Songs and Protest Become Nation

The 1988 Bicentenary protests frame Archie’s transformation from singer to voice of a people. Against the government’s celebration of “200 years of nationhood,” Aboriginal communities proclaim “Survival Day.” The La Perouse camp becomes symbolic space—thousands gather, argue, share stories, and demand recognition. Amid division, Ruby urges Archie to sing. When he performs “Took the Children Away,” the moment fuses protest and revelation; the crowd cries because the song names their shared history.

Art as political instrument

That performance demonstrates that authentic storytelling can achieve what speeches cannot. Music bypasses defensiveness, creating empathy. After 1988, Roach becomes national symbol of truth-telling—his songs circulate on community radio, and Paul Kelly helps him record Charcoal Lane. Public recognition (ARIA awards, national tours) transforms grassroots testimony into cultural memory.
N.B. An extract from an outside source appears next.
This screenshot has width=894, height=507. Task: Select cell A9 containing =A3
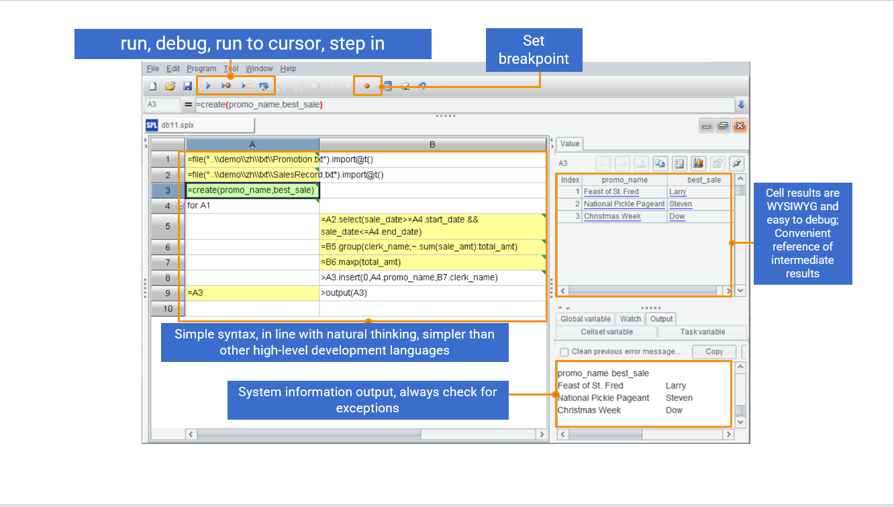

When representation becomes collective

Ruby reminds Archie “When one of us shines, we all shine.” Fame becomes shared platform. You see how art’s personal power translates into political urgency: the demand for apologies, justice, and inclusion. Years later, during Kevin Rudd’s apology, Archie sings again—his voice trembling yet vital—connecting policy acknowledgment to human emotion. Protest evolves into reconciliation through song.
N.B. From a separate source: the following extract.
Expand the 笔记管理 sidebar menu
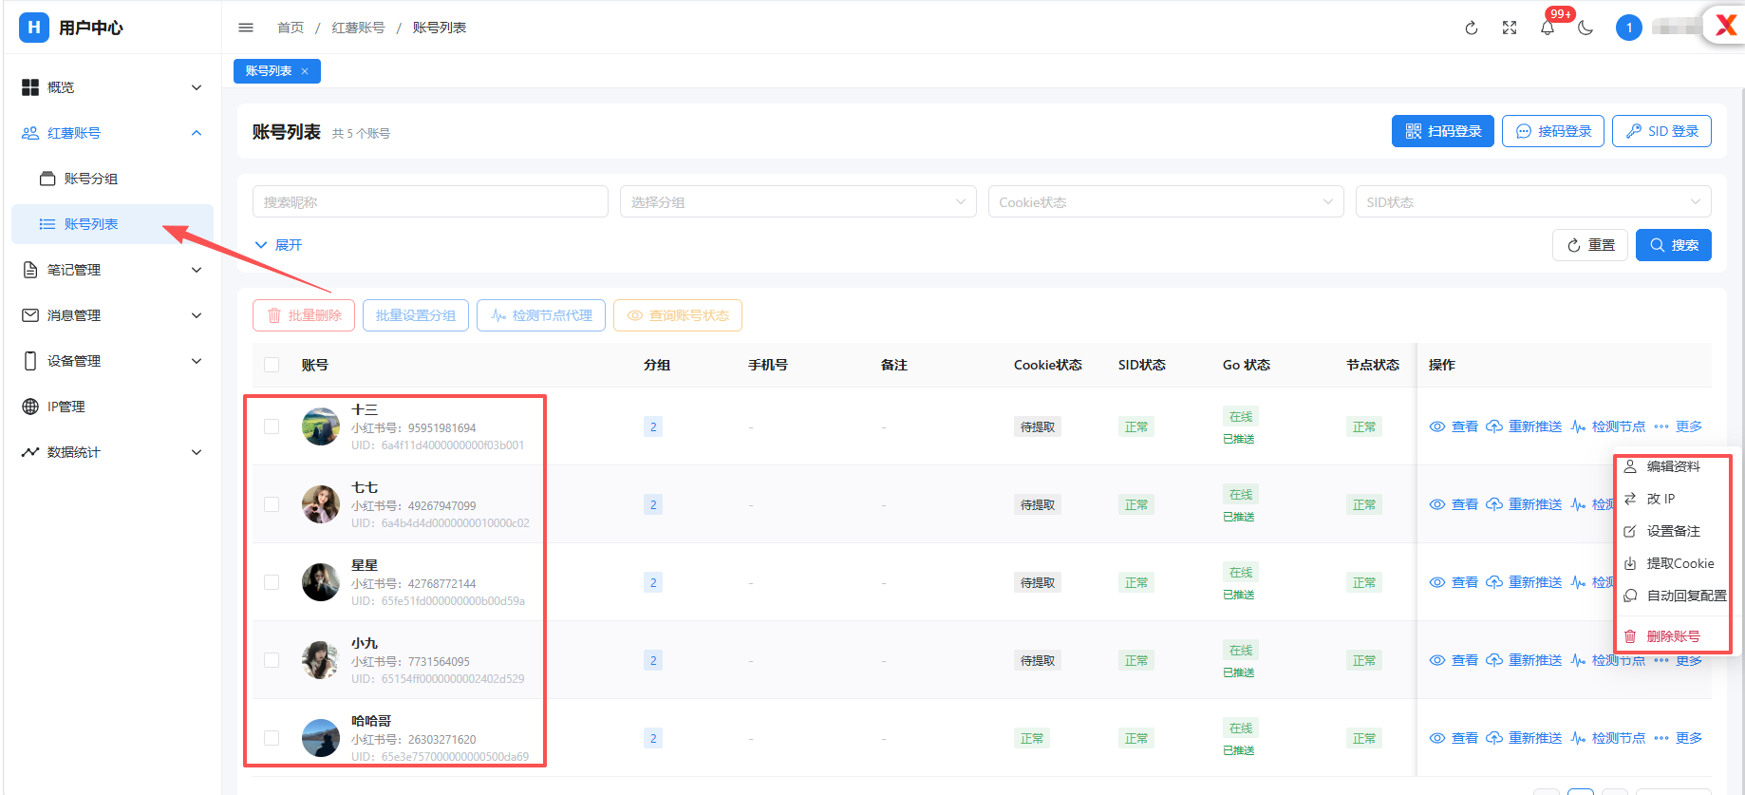 (x=112, y=270)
This section reveals the transformative capacity of art: lived experience becomes national mirror, and empathy becomes activism.
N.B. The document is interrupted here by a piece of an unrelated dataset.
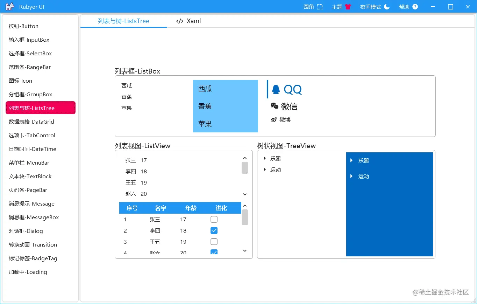Uncheck the 进化 checkbox for 李四
The height and width of the screenshot is (304, 477).
tap(214, 230)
Collaboration, Illness and Creative Renewal

In his later years, Archie widens artistic practice while confronting fragile health. Work with Ruby, Bangarra Dance Theatre, Rolf de Heer’s film The Tracker, and the Australian Art Orchestra expands his storytelling across mediums. Each collaboration translates Indigenous experience for new audiences without dilution. Dancers, composers and filmmakers become partners in truth.

Cross-artistic translation

Collaborating with Bangarra’s Stephen Page, Archie learns how rhythm and movement tell the same story as lyrics. With Ruby’s Story, orchestral composition elevates Aboriginal narrative into symphonic beauty. The Black Arm Band later gathers multiple artists to archive protest songs as national art—Murundak and Hidden Republic turn community theatre into history lesson.

Illness and resurrection

A stroke in Warmun and subsequent lung cancer test his endurance. With help from manager Jill Shelton, he survives surgery and produces Into the Bloodstream—an album that celebrates life and joy. Choir tours become spiritual gatherings, affirming his message that breath and song are sacred twins. Later illnesses restrict movement but deepen insight: fragility amplifies faith.

The closing arc of the memoir portrays resilience as creative rebirth. Physical limitation redirects energy into wisdom, reminding you that storytelling persists even when voice falters. For Archie, singing is survival—until the final breath, every note renews the covenant between truth and healing.